I love Arthur C. Clarke because of his use of science in his stories. They aren’t always the strongest plots, but the science is fascinating. I just have to keep reading and reading to find out what all of the gadgets do.

Heinlein tends to use science as a sociopolitical device in his stories. Artificial Intelligence running revolutions, exo suits driving a conquest, and Martian colonies causing a dramatic social revolution on Earth are a few ways he accomplishes this. Ideals are achieved through the use of technology and scientific proficiency.

Elements of Hard Science Fiction

HSF is usually associated with long paragraphs explaining tech and how it is used. John Scalzi has a fascinating few pages on his ‘skip’ drive in the novel Old Man’s War. And it actually adds a weird element to the story as he does it. It’s quite fascinating.
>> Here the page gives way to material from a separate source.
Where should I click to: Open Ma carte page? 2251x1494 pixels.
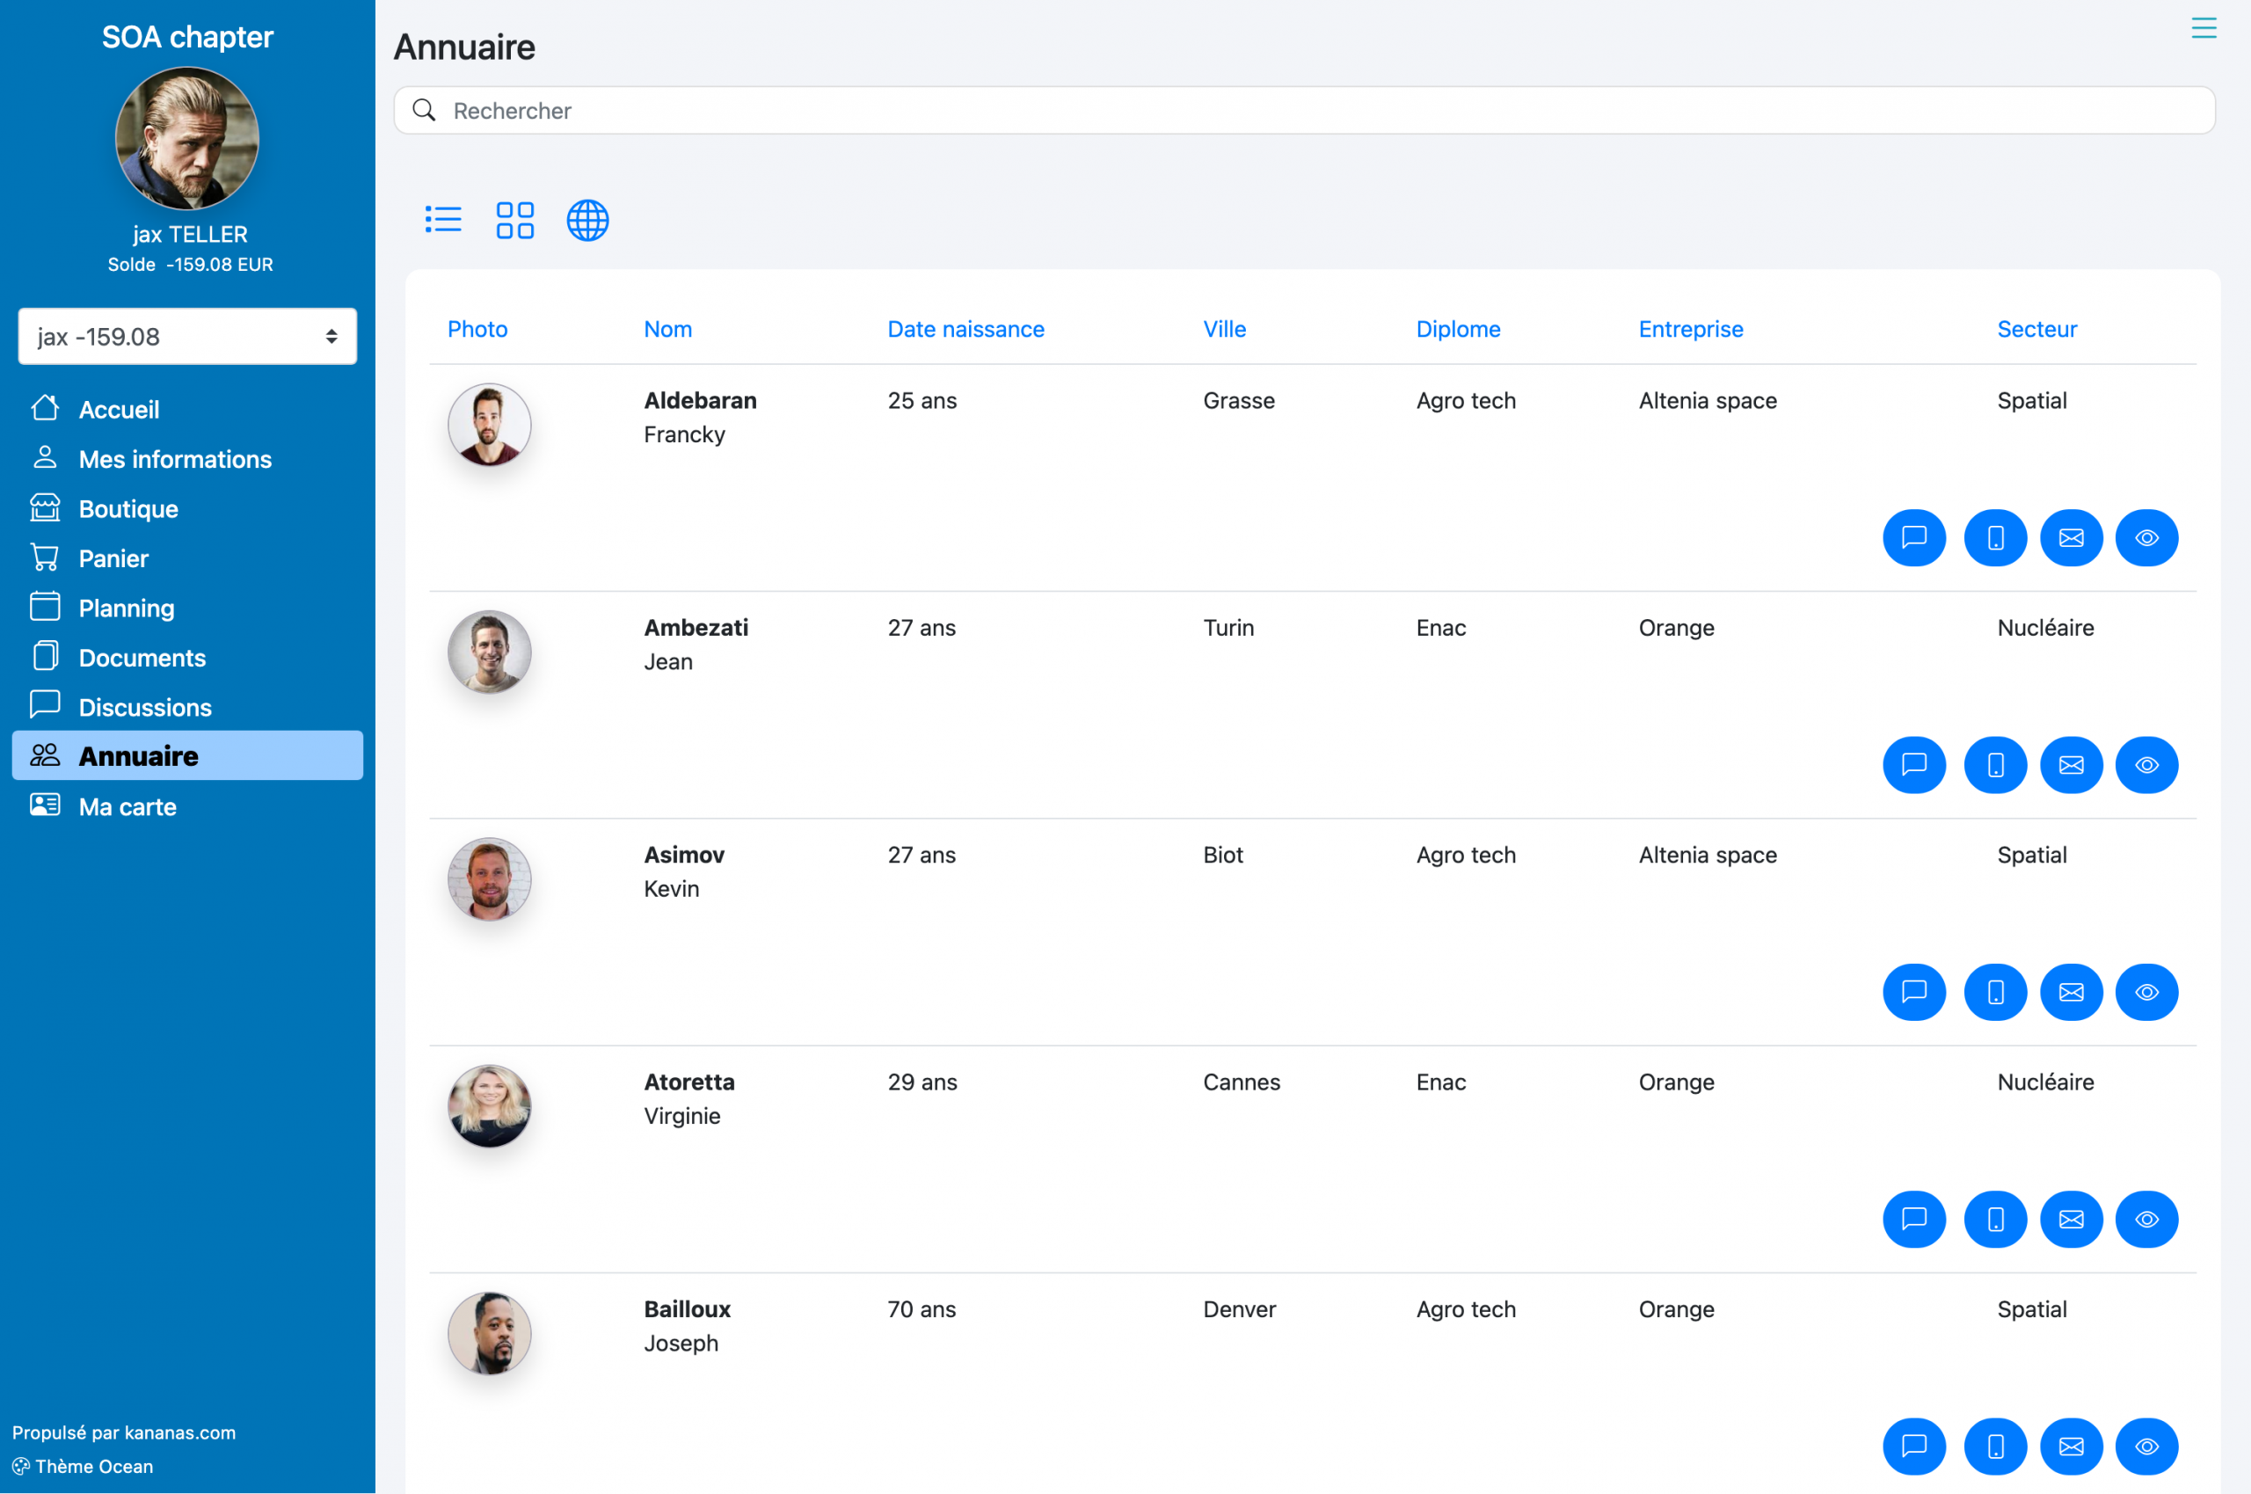pos(127,806)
And OMW is a really good book on top of it.

Most HSF stories take place in space, utilizing FTL propulsion and other theoretical technologies. The desire of the authors to stay scientifically relevant drives the universes their stories take place in. Some of them, Isaac Asimov comes to mind, even start a separate writing career in the non-fiction section of the bookstore. Robert Heinlein and Arthur C. Clarke were even brought into the newsroom for the Moon Landing in 1969. Science permeated these mens’ lives, driving them to write the fiction they are so renowned for.

How To Do It

So what if you just like writing about some guy who galavants around the galaxy with a laser gun saving pretty girls?

Then HSF probably isn’t for you.

But if you want to write it, remember a few of these things:

Science

It’s all based on a desire to stick to facts and accepted theories. Find a theme and go with it.

Speculation

Sticking to facts doesn’t mean you can’t draw conclusions based on them. Does your FTL drive move the ship or the space around it? How does time factor into your story? Are there sentient species on other planets? All of these, and more, can shape your story.

Silliness

Have fun. Reading some of the guys that are dead then switching to guys that came after them is sometimes disheartening. They think HSF means that everyone is totally and completely serious about everything and nobody laughs. Heinlein makes all sorts of jokes in his writing, and Arthur C. Clarke has an entire story about two British freight pilots sneaking the prince aboard their vessel without the captain finding out.

That’s why I like John Scalzi. He’s a throwback to those guys without being a copy. Go read his books.

To Infinity and Beyond

If you want to write HSF, become a researcher. A true student who learns and adapts. Have fun in the facts. And most of all, write good stories.